To do → What lines of the data below hold "screenshot"? Show them.

The data →
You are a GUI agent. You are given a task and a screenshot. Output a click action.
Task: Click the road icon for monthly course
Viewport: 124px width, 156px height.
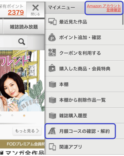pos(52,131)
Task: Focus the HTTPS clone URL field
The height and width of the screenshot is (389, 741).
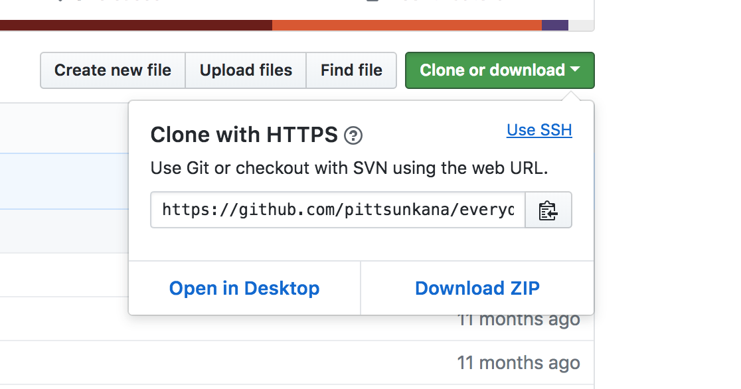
==
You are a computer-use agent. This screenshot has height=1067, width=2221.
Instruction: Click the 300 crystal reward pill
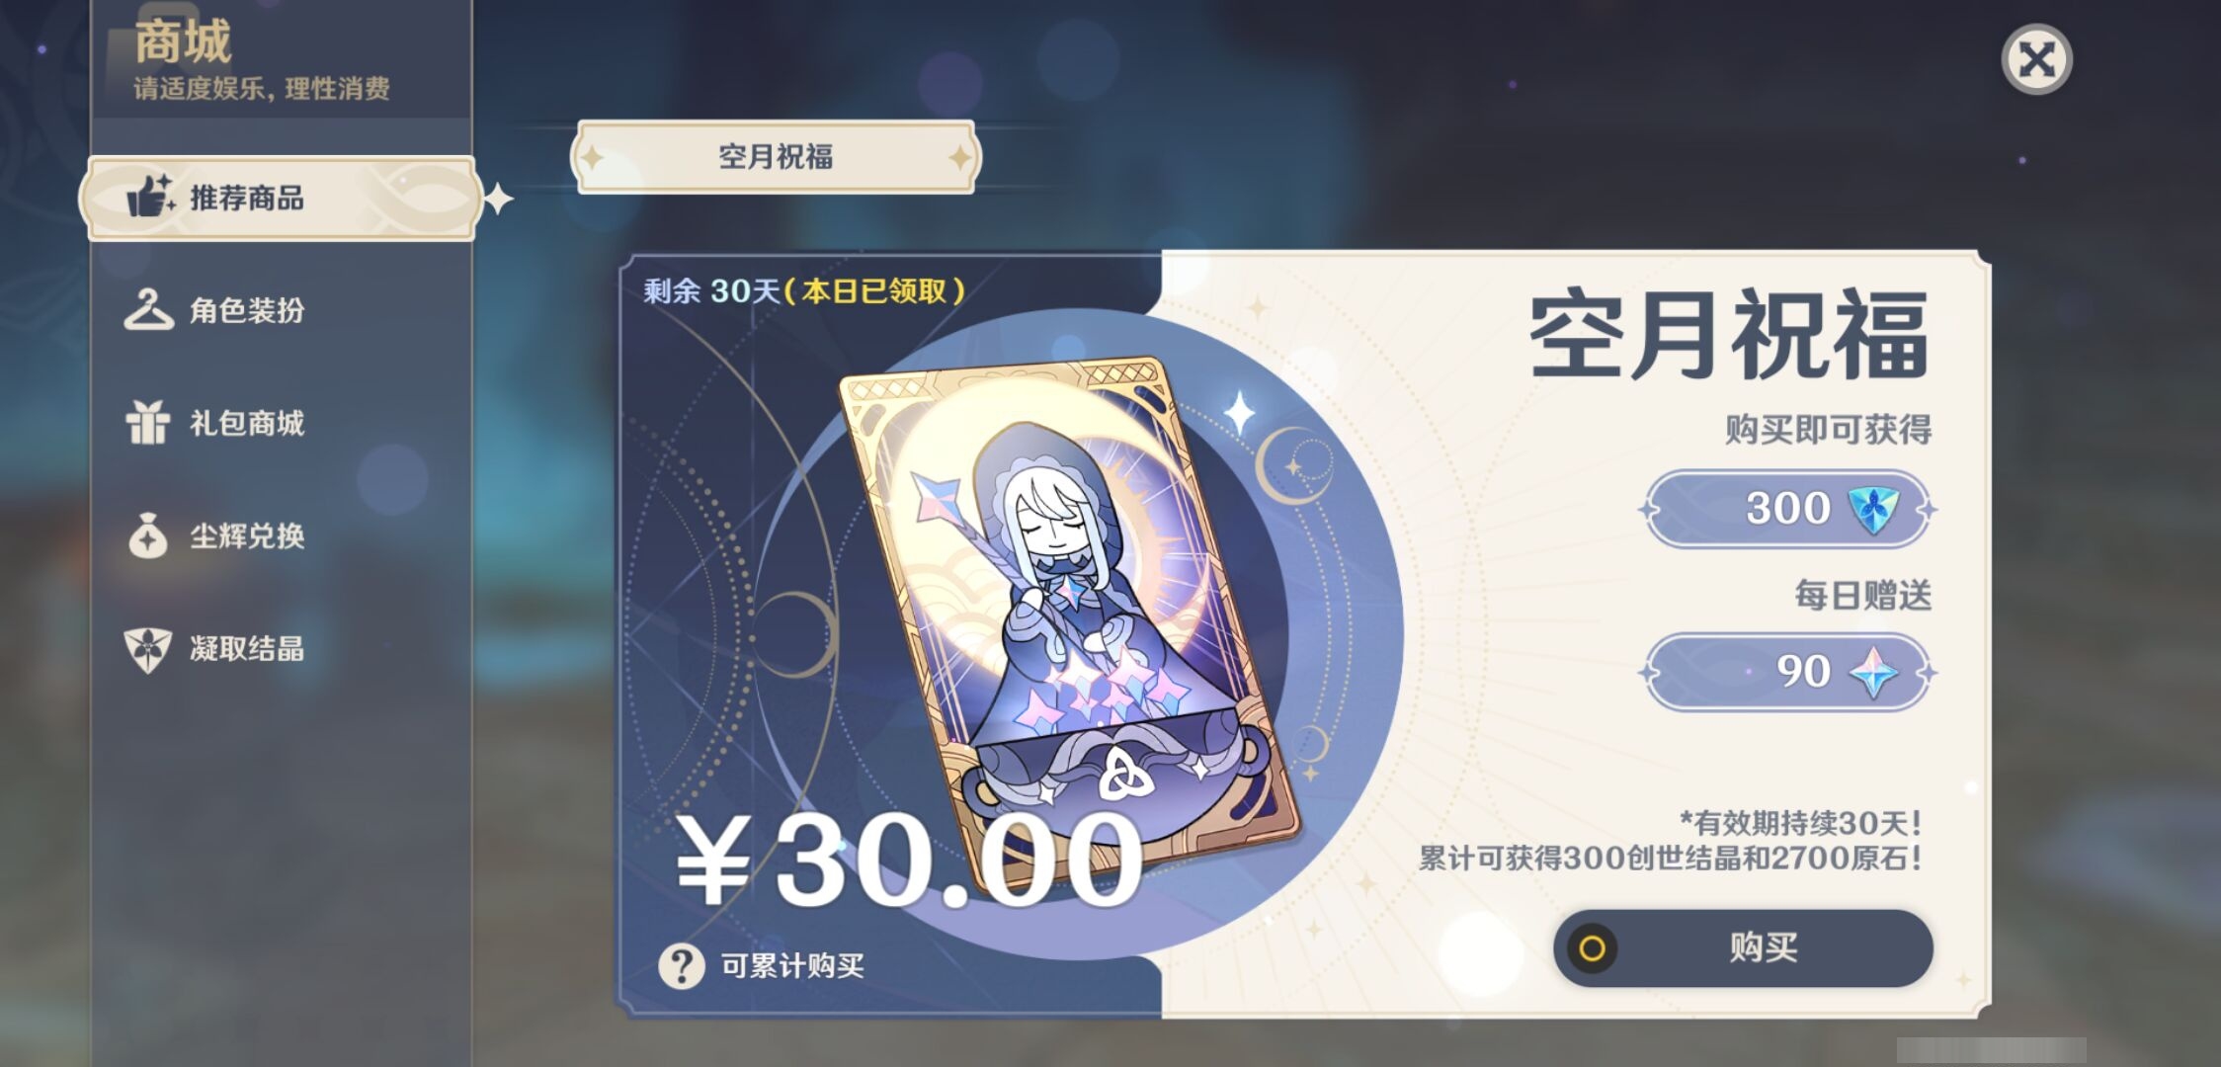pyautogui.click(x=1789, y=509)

Answer below →
You are a GUI agent. You are given a task and a screenshot. Output a click action.
The height and width of the screenshot is (389, 741).
You are a computer-use agent. This screenshot has height=1067, width=2221.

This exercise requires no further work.